Дмитрий: Мне кажется, это очевидно. Секрет успешного партнерства в человеческих отношениях и в том, чтобы каждая сторона выполняла свою роль. Если я обеспечиваю бизнес-часть, то должен хорошо с этим справляться. Если Виталий креативит, управляет, создает команды и контенты, он должен хорошо это делать. А дальше — просто не обманывать друг друга, чтобы заявленные цели соответствовали истинным. Соблюдать договоренности не только потому, что тебя кто‑то заставляет, а потому что ты действительно собираешься делать то, что заявил.

Для меня очень важно, что мы с Виталием действительно партнеры. Но еще есть люди, которые с нами работают. Понятно, что мы платим им за это деньги, но в каком‑то смысле они тоже наши партнеры: у нас с ними что‑то большее, чем просто отношения найма. Они такие же соавторы наших проектов — они делают «Веладору» и «Воду» каждый день.

«Нельзя перебороть никакие страхи»

Дмитрий: Каждый день, когда я вижу в нашем корпоративном чате сообщение позже одиннадцати вечера, начинаю дергаться, потому что знаю: все, что пишется после десяти, это какая‑то проблема — что‑то случилось, прорвало, сломалось, выключилось, пришли какие‑то нехорошие люди и т. д. Нельзя перебороть никакие страхи, с ними можно жить и продолжать делать.

Виталий: Можно постараться как‑то минимизировать свои риски, каждый день работая над этим. Но никогда не можешь быть уверенным, что совершенно случайно не придет какой‑то дядя с бородой, которому на самом деле семнадцать лет, и у него совершенно случайно никто не спросит паспорт. И это может случиться в любой момент, к сожалению.

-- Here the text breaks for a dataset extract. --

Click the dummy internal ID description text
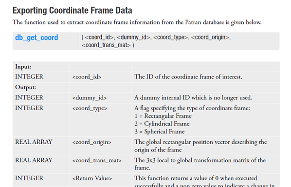 193,98
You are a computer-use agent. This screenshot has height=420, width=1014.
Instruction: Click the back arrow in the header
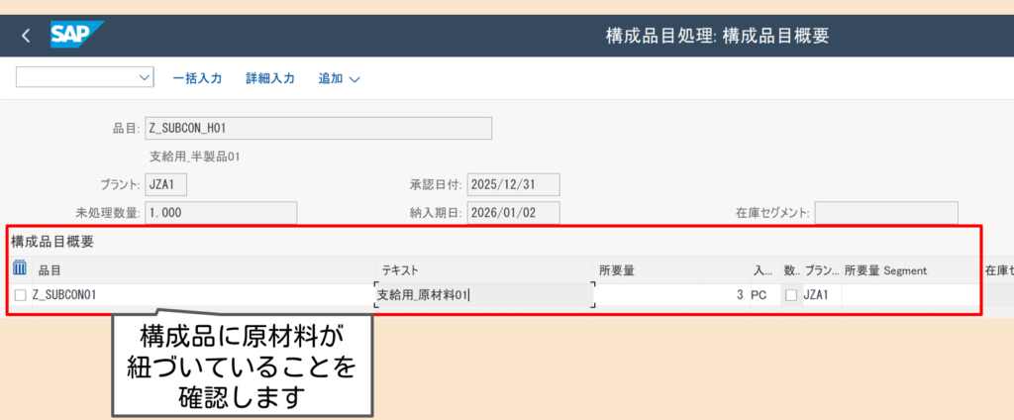tap(26, 36)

«Вода» и «Веладора» — это история про город

Дмитрий: Я родился и всю жизнь прожил в Москве. Я люблю и Москву, и Россию, планирую жить здесь и растить детей. И мне нравится то, что происходит с Москвой в последние двадцать лет. Мне хочется, чтобы моя роль в этом тоже была. Кажется, что создавать места, которыми я как москвич могу сделать что‑то хорошее для города — это часть моей личной, в том числе социальной роли.

Виталий: Мы стараемся из Москвы сделать частично наш город. Это классная социальная функция. Когда мы арендовали помещение под «Веладору» в Старосадском переулке, во дворе стояло огромное количество мусорных баков, территория была раздолбана, лежал плохой асфальт. Это было ужасное место у помойки. Сейчас в этот двор вообще не стыдно зайти — лежит газон, растут деревья, есть бар. И мало того, в ближайшее время рядом с нашим баром во дворе открывается еще один. И это как будто бы и есть объяснение, зачем мы все это делаем.